→ **What you should do**:
Scan the data below for the string "computer". Copy every line where it appears.

→ **Given records**:
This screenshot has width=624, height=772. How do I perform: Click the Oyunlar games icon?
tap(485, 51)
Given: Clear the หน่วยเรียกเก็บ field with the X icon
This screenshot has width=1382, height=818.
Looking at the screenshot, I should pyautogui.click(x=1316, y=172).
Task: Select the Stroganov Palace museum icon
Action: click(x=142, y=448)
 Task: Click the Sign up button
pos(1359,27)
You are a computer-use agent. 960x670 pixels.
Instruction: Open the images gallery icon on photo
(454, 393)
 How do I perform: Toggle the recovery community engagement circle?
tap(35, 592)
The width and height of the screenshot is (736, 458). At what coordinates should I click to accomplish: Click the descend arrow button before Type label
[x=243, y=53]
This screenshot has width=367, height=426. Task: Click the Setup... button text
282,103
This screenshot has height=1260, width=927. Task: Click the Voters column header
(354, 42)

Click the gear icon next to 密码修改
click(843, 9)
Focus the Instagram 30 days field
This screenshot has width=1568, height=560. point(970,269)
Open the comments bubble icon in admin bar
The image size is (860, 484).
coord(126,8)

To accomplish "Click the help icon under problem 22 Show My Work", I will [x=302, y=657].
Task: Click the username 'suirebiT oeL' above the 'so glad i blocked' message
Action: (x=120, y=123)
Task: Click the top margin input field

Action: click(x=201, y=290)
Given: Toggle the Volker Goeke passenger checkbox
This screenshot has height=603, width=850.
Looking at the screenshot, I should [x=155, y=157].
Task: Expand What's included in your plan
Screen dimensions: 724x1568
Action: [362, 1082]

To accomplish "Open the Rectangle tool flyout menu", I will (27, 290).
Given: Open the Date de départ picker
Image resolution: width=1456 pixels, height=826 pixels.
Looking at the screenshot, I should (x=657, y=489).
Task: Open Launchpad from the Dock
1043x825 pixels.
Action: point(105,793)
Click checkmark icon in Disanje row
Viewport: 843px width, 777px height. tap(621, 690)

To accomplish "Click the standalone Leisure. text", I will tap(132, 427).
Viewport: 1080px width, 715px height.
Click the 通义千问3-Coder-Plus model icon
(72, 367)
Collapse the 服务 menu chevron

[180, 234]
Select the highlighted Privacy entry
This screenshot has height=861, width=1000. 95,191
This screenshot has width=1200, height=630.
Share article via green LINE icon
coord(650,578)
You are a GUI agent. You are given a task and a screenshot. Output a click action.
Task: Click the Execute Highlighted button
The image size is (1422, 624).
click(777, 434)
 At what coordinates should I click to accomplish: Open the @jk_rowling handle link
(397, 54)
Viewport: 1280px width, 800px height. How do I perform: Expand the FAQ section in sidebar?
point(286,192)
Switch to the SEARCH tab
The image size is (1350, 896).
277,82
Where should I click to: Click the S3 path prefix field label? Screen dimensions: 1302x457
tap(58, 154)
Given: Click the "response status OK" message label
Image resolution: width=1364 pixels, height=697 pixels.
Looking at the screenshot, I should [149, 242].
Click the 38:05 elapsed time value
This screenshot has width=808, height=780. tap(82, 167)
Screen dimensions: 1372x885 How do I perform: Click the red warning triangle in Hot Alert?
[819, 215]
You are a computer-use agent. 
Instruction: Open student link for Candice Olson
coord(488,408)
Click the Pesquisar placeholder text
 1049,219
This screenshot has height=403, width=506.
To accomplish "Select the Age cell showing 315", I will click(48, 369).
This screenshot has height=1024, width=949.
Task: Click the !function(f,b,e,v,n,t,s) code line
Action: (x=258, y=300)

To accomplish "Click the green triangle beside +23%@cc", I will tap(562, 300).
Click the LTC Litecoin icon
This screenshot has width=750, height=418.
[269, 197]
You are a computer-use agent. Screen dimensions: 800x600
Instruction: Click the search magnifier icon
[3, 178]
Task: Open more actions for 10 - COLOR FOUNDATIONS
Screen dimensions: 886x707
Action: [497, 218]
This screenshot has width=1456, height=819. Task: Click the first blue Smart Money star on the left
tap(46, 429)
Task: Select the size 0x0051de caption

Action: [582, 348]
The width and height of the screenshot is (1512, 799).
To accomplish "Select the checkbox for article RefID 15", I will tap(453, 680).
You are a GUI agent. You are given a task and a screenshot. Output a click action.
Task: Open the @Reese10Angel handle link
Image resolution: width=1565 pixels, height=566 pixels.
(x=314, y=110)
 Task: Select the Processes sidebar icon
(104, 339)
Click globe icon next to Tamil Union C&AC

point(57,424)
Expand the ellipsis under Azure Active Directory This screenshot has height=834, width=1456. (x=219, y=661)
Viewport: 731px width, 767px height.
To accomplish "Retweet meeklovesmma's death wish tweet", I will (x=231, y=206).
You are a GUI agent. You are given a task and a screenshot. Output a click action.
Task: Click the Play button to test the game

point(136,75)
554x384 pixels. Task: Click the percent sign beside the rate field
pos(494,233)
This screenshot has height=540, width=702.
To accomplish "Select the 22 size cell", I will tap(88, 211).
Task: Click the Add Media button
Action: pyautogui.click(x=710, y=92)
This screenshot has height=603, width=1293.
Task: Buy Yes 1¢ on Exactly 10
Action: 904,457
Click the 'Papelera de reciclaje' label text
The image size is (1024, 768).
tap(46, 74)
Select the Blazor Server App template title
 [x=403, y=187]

→ **Answer to this task**:
You are a computer-use agent. 960x670 pixels.
You are a computer-use agent. 
You are a computer-use agent. Screen dimensions: 800x600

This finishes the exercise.